Bone density data for dapagliflozin over one year did not show a significant change at any site, but canagliflozin studies showed a small decrease which was attributed to the effects of weight loss. There was, however, a greater number of fractures with canagliflozin compared with comparator drugs. This led the FDA to mandate a bone safety study as part of a postmarketing pharmacovigilance program.7
Other concerns
Hepatic impairment reduces glucuronidation and so increases dapagliflozin exposure. There are no clinically meaningful interactions with drugs likely to be prescribed with canagliflozin and dapagliflozin, although changes in renal function associated with their use may need to be considered in relation to renally excreted co-prescribed drugs such as metformin.

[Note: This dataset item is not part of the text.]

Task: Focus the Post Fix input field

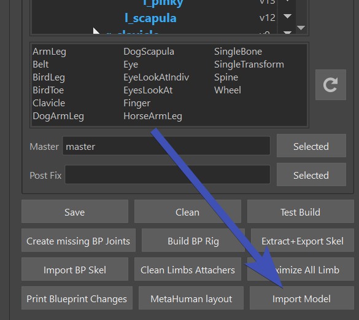Action: pos(168,174)
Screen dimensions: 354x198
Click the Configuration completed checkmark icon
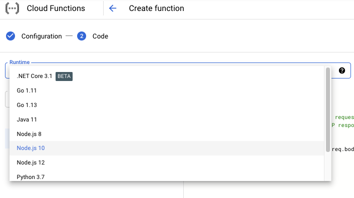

There is no evidence that canagliflozin and dapagliflozin are associated with hepatotoxicity, but neither is recommended for patients with severe hepatic impairment.3,6 The long-term cardiovascular safety studies should provide data on liver function abnormalities and other potential end points of interest flagged by the FDA. These include malignancies, pancreatitis, hypersensitivity and photosensitivity reactions, fractures and adverse pregnancy outcomes.9 Studies in children with diabetes are also needed.